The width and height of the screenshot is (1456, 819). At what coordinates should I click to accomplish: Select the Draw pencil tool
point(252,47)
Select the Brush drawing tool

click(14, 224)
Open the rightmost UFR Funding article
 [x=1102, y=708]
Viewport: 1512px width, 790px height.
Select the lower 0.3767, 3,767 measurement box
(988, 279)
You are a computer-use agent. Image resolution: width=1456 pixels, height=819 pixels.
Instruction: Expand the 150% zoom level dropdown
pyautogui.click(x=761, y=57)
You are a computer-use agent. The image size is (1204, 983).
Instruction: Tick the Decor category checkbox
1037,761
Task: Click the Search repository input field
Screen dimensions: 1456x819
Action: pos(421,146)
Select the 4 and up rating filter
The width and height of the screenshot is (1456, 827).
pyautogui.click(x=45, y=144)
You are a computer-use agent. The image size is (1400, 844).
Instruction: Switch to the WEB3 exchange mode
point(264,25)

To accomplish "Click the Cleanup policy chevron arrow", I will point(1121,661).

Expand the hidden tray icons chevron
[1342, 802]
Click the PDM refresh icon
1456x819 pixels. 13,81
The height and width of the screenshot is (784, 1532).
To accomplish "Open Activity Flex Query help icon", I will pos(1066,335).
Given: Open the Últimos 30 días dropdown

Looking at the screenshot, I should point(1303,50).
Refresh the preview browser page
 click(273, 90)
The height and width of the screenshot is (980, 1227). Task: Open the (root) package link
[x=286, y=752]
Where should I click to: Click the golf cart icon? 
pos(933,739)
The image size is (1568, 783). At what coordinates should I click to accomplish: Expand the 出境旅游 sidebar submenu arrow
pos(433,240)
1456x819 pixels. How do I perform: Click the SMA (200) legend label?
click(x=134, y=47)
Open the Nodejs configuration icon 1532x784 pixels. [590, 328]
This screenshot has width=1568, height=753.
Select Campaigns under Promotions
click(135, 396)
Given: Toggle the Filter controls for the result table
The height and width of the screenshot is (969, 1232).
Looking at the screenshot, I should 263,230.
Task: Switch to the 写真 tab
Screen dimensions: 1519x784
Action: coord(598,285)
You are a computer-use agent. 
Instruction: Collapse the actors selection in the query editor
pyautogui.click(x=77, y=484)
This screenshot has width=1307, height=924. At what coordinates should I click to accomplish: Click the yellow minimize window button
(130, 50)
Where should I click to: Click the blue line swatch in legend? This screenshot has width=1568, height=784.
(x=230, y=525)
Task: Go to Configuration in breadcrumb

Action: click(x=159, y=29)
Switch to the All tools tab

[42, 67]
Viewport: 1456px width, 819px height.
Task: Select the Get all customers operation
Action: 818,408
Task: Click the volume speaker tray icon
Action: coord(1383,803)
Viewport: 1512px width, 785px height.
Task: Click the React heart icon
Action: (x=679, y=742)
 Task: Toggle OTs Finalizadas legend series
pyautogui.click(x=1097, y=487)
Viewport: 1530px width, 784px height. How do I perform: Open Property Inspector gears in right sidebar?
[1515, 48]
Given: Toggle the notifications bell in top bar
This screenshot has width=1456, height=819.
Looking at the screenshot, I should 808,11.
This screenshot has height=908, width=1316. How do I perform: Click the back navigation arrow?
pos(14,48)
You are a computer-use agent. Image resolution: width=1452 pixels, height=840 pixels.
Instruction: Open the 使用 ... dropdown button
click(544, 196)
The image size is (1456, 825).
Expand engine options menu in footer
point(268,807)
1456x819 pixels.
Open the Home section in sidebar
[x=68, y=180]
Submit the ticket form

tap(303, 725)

» **EXERCISE BRIEF**:
Reproduce each entry from the records above, character for character.

» **ANSWER TO THIS PROBLEM**:
The width and height of the screenshot is (1456, 819). At what coordinates should I click to accomplish: Select the Draw pencil tool
point(252,47)
Select the Brush drawing tool

click(14, 224)
Open the rightmost UFR Funding article
 [x=1102, y=708]
Viewport: 1512px width, 790px height.
Select the lower 0.3767, 3,767 measurement box
(988, 279)
You are a computer-use agent. Image resolution: width=1456 pixels, height=819 pixels.
Instruction: Expand the 150% zoom level dropdown
pyautogui.click(x=761, y=57)
You are a computer-use agent. The image size is (1204, 983).
Instruction: Tick the Decor category checkbox
1037,761
Task: Click the Search repository input field
Screen dimensions: 1456x819
Action: pos(421,146)
Select the 4 and up rating filter
The width and height of the screenshot is (1456, 827).
pyautogui.click(x=45, y=144)
You are a computer-use agent. The image size is (1400, 844).
Instruction: Switch to the WEB3 exchange mode
point(264,25)

To accomplish "Click the Cleanup policy chevron arrow", I will point(1121,661).

Expand the hidden tray icons chevron
[1342, 802]
Click the PDM refresh icon
1456x819 pixels. 13,81
The height and width of the screenshot is (784, 1532).
To accomplish "Open Activity Flex Query help icon", I will pos(1066,335).
Given: Open the Últimos 30 días dropdown

Looking at the screenshot, I should point(1303,50).
Refresh the preview browser page
 click(273, 90)
The height and width of the screenshot is (980, 1227). Task: Open the (root) package link
[x=286, y=752]
Where should I click to: Click the golf cart icon? 
pos(933,739)
The image size is (1568, 783). At what coordinates should I click to accomplish: Expand the 出境旅游 sidebar submenu arrow
pos(433,240)
1456x819 pixels. How do I perform: Click the SMA (200) legend label?
click(x=134, y=47)
Open the Nodejs configuration icon 1532x784 pixels. [590, 328]
This screenshot has width=1568, height=753.
Select Campaigns under Promotions
click(135, 396)
Given: Toggle the Filter controls for the result table
The height and width of the screenshot is (969, 1232).
Looking at the screenshot, I should 263,230.
Task: Switch to the 写真 tab
Screen dimensions: 1519x784
Action: coord(598,285)
You are a computer-use agent. 
Instruction: Collapse the actors selection in the query editor
pyautogui.click(x=77, y=484)
This screenshot has width=1307, height=924. At what coordinates should I click to accomplish: Click the yellow minimize window button
(130, 50)
Where should I click to: Click the blue line swatch in legend? This screenshot has width=1568, height=784.
(x=230, y=525)
Task: Go to Configuration in breadcrumb

Action: click(x=159, y=29)
Switch to the All tools tab

[42, 67]
Viewport: 1456px width, 819px height.
Task: Select the Get all customers operation
Action: 818,408
Task: Click the volume speaker tray icon
Action: coord(1383,803)
Viewport: 1512px width, 785px height.
Task: Click the React heart icon
Action: (x=679, y=742)
 Task: Toggle OTs Finalizadas legend series
pyautogui.click(x=1097, y=487)
Viewport: 1530px width, 784px height. How do I perform: Open Property Inspector gears in right sidebar?
[1515, 48]
Given: Toggle the notifications bell in top bar
This screenshot has width=1456, height=819.
Looking at the screenshot, I should 808,11.
This screenshot has height=908, width=1316. How do I perform: Click the back navigation arrow?
pos(14,48)
You are a computer-use agent. Image resolution: width=1452 pixels, height=840 pixels.
Instruction: Open the 使用 ... dropdown button
click(544, 196)
The image size is (1456, 825).
Expand engine options menu in footer
point(268,807)
1456x819 pixels.
Open the Home section in sidebar
[x=68, y=180]
Submit the ticket form

tap(303, 725)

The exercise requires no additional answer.